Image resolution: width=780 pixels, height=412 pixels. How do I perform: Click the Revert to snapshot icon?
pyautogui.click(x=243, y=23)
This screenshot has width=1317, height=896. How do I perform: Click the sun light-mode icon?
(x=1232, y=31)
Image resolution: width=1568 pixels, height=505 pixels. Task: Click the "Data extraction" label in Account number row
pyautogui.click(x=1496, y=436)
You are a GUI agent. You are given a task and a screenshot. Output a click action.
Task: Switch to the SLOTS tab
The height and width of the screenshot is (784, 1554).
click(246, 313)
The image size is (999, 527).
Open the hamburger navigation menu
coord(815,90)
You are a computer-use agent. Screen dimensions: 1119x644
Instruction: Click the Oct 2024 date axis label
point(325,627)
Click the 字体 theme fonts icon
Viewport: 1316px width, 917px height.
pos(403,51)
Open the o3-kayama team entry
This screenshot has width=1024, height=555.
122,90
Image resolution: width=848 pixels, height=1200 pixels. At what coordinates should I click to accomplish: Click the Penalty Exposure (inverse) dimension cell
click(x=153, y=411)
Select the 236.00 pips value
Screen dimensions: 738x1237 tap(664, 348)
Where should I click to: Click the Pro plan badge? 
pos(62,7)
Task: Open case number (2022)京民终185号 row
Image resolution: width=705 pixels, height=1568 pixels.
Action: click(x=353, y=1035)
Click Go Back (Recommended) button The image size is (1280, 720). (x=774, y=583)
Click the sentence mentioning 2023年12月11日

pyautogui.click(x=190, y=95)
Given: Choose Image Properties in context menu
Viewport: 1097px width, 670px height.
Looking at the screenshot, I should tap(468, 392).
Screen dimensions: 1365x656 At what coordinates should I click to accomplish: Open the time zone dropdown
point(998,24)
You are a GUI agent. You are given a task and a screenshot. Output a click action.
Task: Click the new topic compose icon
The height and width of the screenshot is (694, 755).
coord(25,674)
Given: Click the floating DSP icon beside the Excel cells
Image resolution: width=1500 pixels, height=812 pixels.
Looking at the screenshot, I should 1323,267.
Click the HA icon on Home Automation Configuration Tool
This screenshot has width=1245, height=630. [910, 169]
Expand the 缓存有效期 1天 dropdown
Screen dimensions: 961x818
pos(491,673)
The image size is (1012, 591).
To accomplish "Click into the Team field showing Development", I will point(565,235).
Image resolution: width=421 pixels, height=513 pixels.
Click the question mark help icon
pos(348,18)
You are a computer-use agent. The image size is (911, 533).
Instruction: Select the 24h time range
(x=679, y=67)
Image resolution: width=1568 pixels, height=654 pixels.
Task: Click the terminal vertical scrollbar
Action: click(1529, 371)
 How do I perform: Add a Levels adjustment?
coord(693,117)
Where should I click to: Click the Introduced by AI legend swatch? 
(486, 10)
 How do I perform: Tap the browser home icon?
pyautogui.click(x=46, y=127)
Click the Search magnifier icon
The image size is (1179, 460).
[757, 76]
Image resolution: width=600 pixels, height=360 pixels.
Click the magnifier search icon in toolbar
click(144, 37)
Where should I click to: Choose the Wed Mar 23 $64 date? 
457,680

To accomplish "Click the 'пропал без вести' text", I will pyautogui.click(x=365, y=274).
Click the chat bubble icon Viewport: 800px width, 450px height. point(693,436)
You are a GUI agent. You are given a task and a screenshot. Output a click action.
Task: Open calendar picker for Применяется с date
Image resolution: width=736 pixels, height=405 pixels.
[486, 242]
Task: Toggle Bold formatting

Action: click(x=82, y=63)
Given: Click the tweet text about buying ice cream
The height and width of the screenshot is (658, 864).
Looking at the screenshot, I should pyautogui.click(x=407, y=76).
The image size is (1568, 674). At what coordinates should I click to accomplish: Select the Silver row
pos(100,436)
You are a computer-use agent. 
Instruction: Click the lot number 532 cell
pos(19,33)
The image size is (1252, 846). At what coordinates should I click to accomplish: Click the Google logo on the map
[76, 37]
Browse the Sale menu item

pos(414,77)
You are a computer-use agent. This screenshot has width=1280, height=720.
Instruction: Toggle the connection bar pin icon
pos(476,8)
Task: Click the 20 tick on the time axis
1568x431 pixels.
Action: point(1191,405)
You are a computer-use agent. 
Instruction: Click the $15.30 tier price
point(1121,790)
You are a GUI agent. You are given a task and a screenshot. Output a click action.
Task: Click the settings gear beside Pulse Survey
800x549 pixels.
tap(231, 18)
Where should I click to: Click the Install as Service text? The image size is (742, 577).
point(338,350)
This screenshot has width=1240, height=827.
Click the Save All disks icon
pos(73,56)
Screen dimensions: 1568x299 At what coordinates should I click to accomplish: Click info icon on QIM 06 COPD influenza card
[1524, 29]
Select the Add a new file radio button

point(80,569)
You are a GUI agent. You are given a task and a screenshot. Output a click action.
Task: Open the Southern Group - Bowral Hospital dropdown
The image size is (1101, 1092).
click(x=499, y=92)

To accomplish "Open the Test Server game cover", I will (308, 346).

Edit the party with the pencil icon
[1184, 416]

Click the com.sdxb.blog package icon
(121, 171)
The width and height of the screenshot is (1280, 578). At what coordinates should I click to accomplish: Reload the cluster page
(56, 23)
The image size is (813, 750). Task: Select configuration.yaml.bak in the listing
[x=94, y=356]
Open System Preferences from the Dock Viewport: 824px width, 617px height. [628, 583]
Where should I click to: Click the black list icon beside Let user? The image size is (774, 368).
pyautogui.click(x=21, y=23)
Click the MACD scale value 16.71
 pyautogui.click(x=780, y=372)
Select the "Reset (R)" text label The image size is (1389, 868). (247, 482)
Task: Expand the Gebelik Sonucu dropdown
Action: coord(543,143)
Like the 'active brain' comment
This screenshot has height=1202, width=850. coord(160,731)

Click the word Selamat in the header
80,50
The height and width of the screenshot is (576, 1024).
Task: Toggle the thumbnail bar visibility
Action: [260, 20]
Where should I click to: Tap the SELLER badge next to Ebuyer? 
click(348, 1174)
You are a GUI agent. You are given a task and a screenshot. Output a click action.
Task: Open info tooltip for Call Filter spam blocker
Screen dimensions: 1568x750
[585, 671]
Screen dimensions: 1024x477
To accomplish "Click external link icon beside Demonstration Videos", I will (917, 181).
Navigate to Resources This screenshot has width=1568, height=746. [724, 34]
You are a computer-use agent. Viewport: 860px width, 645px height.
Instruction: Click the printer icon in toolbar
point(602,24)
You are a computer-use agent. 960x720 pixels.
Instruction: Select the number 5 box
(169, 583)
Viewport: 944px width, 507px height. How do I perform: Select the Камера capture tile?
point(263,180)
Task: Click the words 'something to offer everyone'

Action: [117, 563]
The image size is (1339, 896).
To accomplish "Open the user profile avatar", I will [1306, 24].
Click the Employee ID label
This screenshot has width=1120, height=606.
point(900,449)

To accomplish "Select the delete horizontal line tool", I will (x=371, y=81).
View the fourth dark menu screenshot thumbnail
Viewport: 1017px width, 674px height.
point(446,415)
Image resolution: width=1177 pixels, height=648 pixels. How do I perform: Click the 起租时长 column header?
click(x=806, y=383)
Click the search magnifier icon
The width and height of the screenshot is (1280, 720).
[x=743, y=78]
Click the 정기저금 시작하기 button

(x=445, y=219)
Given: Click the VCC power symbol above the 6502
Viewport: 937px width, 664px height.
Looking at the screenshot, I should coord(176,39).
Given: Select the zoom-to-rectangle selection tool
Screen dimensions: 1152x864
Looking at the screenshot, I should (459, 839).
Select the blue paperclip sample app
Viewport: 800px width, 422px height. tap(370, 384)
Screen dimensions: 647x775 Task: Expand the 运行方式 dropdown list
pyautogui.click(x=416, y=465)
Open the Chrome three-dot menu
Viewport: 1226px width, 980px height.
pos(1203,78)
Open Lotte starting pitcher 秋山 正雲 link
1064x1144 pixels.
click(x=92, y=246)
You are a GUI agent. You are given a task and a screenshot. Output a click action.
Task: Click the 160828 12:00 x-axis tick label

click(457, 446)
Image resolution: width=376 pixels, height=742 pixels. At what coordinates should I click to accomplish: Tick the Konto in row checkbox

▸ **Work to complete**: Wherever the line holding "Viewport: 1316px width, 917px height." falls in the entries above, copy exactly from it through the line holding "Given: Choose Image", inclusive, and add nothing.

▸ **Result of the exercise**:
Viewport: 1316px width, 917px height.
pos(403,51)
Open the o3-kayama team entry
This screenshot has width=1024, height=555.
122,90
Image resolution: width=848 pixels, height=1200 pixels. At what coordinates should I click to accomplish: Click the Penalty Exposure (inverse) dimension cell
click(x=153, y=411)
Select the 236.00 pips value
Screen dimensions: 738x1237 tap(664, 348)
Where should I click to: Click the Pro plan badge? 
pos(62,7)
Task: Open case number (2022)京民终185号 row
Image resolution: width=705 pixels, height=1568 pixels.
Action: click(x=353, y=1035)
Click Go Back (Recommended) button The image size is (1280, 720). (x=774, y=583)
Click the sentence mentioning 2023年12月11日

pyautogui.click(x=190, y=95)
Given: Choose Image Properties in context menu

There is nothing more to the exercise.